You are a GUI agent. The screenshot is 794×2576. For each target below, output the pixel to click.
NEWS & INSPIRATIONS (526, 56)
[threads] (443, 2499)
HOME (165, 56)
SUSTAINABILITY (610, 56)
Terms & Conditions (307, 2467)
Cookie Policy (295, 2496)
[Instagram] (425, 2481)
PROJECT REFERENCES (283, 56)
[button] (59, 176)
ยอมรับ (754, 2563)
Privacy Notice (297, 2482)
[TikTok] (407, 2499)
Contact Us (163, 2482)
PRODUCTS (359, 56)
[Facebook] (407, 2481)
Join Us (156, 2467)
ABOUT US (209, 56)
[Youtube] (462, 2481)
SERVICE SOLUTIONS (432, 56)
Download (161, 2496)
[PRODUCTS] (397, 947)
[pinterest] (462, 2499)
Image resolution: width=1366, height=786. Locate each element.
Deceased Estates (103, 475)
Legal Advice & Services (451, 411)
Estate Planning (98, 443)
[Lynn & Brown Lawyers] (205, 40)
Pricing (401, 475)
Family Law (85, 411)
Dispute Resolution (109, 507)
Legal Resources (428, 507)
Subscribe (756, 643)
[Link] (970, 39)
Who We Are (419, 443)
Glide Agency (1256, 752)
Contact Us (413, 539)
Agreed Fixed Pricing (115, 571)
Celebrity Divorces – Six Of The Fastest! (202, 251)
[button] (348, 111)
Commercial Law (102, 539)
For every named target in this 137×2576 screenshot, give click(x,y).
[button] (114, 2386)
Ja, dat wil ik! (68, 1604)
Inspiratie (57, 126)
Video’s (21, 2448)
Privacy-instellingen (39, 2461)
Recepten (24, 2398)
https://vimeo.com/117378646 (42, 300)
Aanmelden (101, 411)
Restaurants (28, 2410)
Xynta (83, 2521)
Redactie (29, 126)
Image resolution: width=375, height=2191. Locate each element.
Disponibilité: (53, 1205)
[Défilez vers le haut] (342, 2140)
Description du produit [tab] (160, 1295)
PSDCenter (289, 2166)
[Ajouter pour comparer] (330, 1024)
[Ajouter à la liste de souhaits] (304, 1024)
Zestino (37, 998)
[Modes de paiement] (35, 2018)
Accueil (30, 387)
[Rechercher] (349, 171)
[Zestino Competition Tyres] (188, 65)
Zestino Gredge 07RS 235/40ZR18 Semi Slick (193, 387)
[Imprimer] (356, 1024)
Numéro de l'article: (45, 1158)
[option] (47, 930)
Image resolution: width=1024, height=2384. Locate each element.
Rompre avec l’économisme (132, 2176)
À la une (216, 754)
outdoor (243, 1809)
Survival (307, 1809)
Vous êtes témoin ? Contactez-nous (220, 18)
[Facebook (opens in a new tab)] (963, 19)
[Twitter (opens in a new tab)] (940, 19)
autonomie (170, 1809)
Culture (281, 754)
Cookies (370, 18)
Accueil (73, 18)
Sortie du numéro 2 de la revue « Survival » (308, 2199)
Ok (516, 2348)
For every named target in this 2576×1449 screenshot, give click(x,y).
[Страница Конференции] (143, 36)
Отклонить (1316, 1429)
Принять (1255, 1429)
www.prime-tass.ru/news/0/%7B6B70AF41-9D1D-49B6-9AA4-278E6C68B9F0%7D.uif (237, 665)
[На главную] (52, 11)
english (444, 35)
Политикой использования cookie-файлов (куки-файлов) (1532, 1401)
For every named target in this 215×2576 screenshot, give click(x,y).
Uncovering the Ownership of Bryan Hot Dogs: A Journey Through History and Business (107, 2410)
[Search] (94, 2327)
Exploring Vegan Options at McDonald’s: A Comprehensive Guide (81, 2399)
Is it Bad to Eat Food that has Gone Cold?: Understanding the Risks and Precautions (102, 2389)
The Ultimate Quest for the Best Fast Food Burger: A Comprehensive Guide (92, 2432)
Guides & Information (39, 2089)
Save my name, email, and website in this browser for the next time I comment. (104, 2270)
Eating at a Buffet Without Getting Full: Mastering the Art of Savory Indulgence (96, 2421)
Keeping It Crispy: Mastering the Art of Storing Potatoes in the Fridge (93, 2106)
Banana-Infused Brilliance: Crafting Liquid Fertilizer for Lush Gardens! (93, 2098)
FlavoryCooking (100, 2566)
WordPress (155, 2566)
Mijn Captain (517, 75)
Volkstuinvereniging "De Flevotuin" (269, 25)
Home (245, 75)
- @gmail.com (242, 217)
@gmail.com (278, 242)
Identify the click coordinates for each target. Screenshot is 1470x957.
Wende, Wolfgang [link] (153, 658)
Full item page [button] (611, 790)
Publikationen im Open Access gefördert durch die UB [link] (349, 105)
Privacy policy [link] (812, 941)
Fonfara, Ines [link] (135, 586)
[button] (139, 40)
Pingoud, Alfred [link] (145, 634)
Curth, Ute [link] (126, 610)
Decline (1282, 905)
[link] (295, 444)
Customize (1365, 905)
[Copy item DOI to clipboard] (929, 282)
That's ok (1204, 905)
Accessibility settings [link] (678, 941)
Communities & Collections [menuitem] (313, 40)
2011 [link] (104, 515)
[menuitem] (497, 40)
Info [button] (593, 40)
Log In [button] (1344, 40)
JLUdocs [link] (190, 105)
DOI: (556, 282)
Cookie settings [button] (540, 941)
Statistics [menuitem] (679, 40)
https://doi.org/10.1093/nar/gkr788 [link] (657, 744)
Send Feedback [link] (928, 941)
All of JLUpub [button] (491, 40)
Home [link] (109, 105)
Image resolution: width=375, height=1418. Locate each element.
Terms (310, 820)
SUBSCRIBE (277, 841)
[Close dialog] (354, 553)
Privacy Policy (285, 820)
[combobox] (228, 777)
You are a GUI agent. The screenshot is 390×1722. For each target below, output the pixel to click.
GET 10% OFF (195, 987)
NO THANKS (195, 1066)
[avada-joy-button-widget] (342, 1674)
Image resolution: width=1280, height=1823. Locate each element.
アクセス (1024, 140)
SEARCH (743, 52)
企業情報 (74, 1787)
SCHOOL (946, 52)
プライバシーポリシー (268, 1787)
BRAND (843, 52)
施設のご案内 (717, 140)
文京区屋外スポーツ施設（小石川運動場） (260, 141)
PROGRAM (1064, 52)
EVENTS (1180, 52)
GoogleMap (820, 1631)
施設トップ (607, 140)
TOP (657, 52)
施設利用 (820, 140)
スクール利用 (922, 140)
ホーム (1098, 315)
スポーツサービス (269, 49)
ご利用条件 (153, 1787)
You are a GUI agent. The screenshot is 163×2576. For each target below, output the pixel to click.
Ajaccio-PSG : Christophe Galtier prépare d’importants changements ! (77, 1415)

_____

(Exercise prompt)
Search the listing above for the lines with "For every named target in this 137×2576" and "Accueil (73, 18)", then output those lines and all lines between them exactly.

(Your solution)
For every named target in this 137×2576 screenshot, give click(x,y).
[button] (114, 2386)
Ja, dat wil ik! (68, 1604)
Inspiratie (57, 126)
Video’s (21, 2448)
Privacy-instellingen (39, 2461)
Recepten (24, 2398)
https://vimeo.com/117378646 (42, 300)
Aanmelden (101, 411)
Restaurants (28, 2410)
Xynta (83, 2521)
Redactie (29, 126)
Image resolution: width=375, height=2191. Locate each element.
Disponibilité: (53, 1205)
[Défilez vers le haut] (342, 2140)
Description du produit [tab] (160, 1295)
PSDCenter (289, 2166)
[Ajouter pour comparer] (330, 1024)
[Ajouter à la liste de souhaits] (304, 1024)
Zestino (37, 998)
[Modes de paiement] (35, 2018)
Accueil (30, 387)
[Rechercher] (349, 171)
[Zestino Competition Tyres] (188, 65)
Zestino Gredge 07RS 235/40ZR18 Semi Slick (193, 387)
[Imprimer] (356, 1024)
Numéro de l'article: (45, 1158)
[option] (47, 930)
Image resolution: width=1024, height=2384. Locate each element.
Rompre avec l’économisme (132, 2176)
À la une (216, 754)
outdoor (243, 1809)
Survival (307, 1809)
Vous êtes témoin ? Contactez-nous (220, 18)
[Facebook (opens in a new tab)] (963, 19)
[Twitter (opens in a new tab)] (940, 19)
autonomie (170, 1809)
Culture (281, 754)
Cookies (370, 18)
Accueil (73, 18)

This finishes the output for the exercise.